The US military expects to maintain close ties with Egypt's armed forces despite the dismissal of the country's powerful defense minister, a spokesperson said Monday.

"We had expected President [Mohamed] Morsy at some point to coordinate changes in the military leadership, to name a new team," Pentagon press secretary George Little told reporters.

"The United States and the Department of Defense in particular look forward to continuing a very close relationship with the SCAF (Supreme Council of the Armed Forces)," Little said.

Morsy on Sunday retired Defense Minister Field Marshal Hussein Tantawi, 76, and armed forces chief of staff Sami Anan. He also scrapped a constitutional document that gave the military legislative and other powers.

The Egyptian president replaced Tantawi, who had forged links with top American brass over decades, with Abdel Fattah al-Sisi, the head of military intelligence.
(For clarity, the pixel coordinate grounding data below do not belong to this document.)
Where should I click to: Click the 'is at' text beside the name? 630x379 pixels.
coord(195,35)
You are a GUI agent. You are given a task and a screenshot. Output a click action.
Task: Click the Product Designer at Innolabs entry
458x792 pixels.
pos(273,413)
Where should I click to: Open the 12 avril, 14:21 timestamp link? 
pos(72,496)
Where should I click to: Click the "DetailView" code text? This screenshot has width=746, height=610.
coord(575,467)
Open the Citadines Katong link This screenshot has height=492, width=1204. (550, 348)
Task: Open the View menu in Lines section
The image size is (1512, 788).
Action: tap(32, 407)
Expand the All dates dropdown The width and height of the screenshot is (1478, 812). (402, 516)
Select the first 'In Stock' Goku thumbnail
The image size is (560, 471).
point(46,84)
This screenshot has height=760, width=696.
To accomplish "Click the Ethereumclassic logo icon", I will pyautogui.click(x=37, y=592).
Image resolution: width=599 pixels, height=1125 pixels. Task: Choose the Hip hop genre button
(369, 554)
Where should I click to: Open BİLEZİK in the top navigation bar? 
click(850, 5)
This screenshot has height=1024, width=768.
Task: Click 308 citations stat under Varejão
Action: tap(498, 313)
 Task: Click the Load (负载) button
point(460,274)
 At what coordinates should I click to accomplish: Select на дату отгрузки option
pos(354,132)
"The new defense minister is someone who's known to us, he comes from within the ranks of the SCAF and we believe we'll be able to continue the strong partnership that we have with Egypt," Little said.

US Defense Secretary Leon Panetta "looks forward" to calling him "at the earliest possible moment," he added.

During a brief visit to Cairo on July 31, Panetta gave no indication he expected any change in Egypt's military leadership, but reaffirmed US support for a democratic transition, saying the country has helped ensure regional stability for more than 30 years.

The White House earlier Monday urged Egypt's military and government "to work closely together to address the economic and security challenges facing Egypt," press secretary Jay Carney told reporters.

The United States provides about US$1.3 billion annually in aid to Egypt, a key ally since the 1979 Israeli-Egyptian peace accord.

US officials are concerned that the new leadership in Egypt may alter its foreign policy, amid fears that Morsy — an Islamist and Egypt's first democratically-elected president — might seek to renegotiate the treaty.